Data Leakage

Data Leakage
Data Leakage

⭐️ Occurs when a model is trained using data that would not be available during real-world predictions, leading to good training performance, but poor real‑world 🌎 performance.
It is essentially the model ‘cheating’ by inadvertently accessing information about the target variable.

👉Any information from the validation/test set must NOT influence training, directly or indirectly.
❓So, how do we prevent this leakage of information or data leakage from training to validation or test set ?

Train-Test Contamination
  • Wrong: Applying preprocessing (like global StandardScaler, Mean_Imputation, Target_Encoding etc.) on the entire dataset before splitting.
  • Right: Compute mean, variance, etc. only on the training data and use the same for validation and test data.

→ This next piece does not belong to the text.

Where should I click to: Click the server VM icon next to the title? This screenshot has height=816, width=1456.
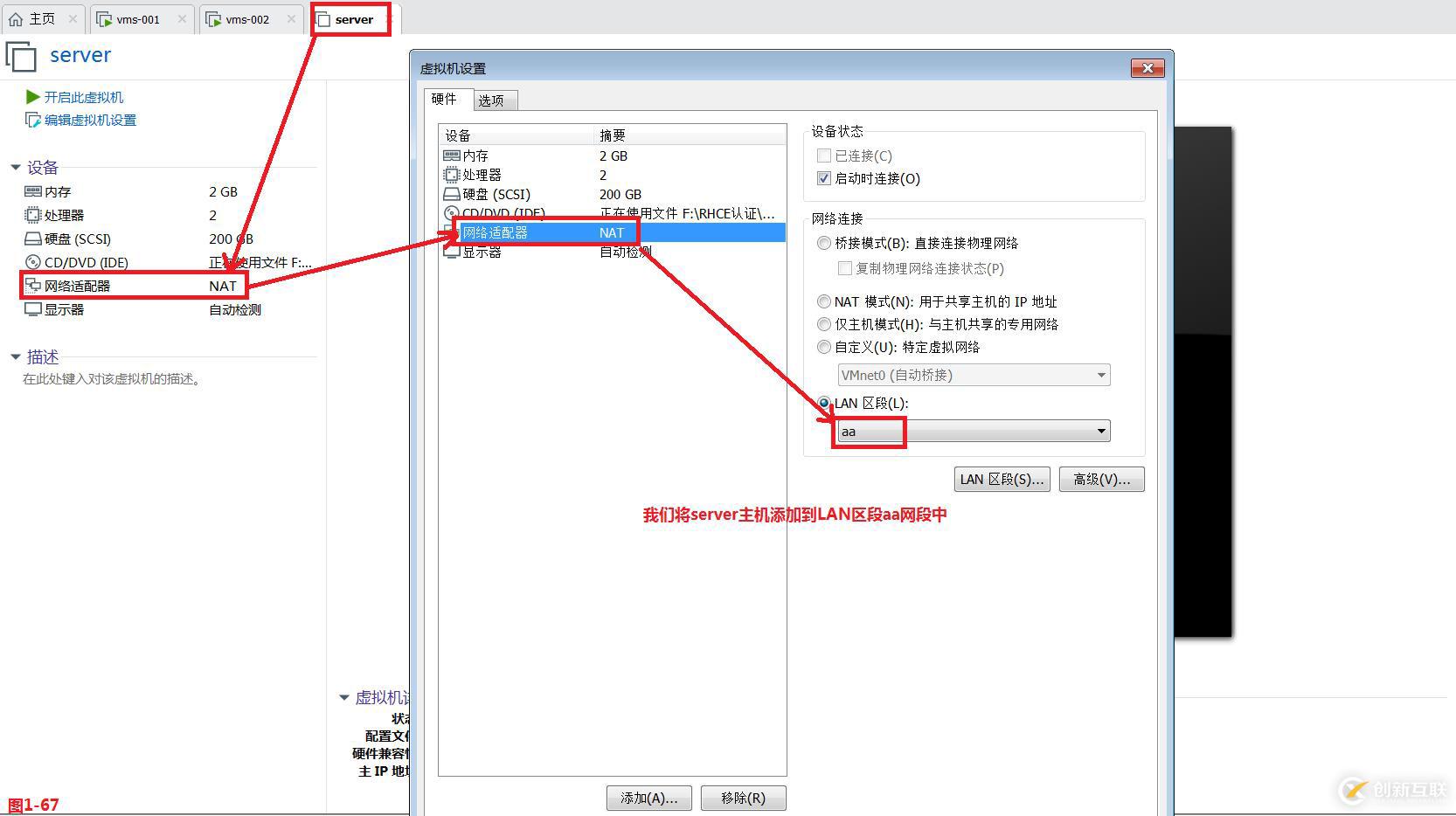click(19, 55)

Preventing Leakage in Cross-Validation:

  • Wrong: Perform preprocessing (e.g., scaling, normalization, missing value imputation) on the entire dataset before passing it to cross_val_score.
  • Right: Use sklearn.pipeline.Pipeline; Pipeline ensures that the ‘validation fold’ remains unseen until the transformation is applied using the training fold’s parameters.
Temporal Leakage

This happens in Time Series ⏰ data.

  • Wrong: Use standard random CV; it allows the model to ‘peek into the future’.
  • Right: Use Time-Series Nested Cross-Validation (Forward Chaining) instead of random shuffling.
Target Leakage
  • Wrong: Include features that are only available after the event we are trying to predict and are proxy for the target.
    • e.g. Including number_of_late_payments in a model to predict whether a person applying for a bank loan will default ?
  • Right: Do not include such features during training.

Group Leakage:

  • Wrong: If you have multiple rows that are correlated (same user).
    • For the same patient or user, you put some rows in Train and others in Test.
  • Right: Use GroupKFold to ensure all data from a specific group stays together in one fold.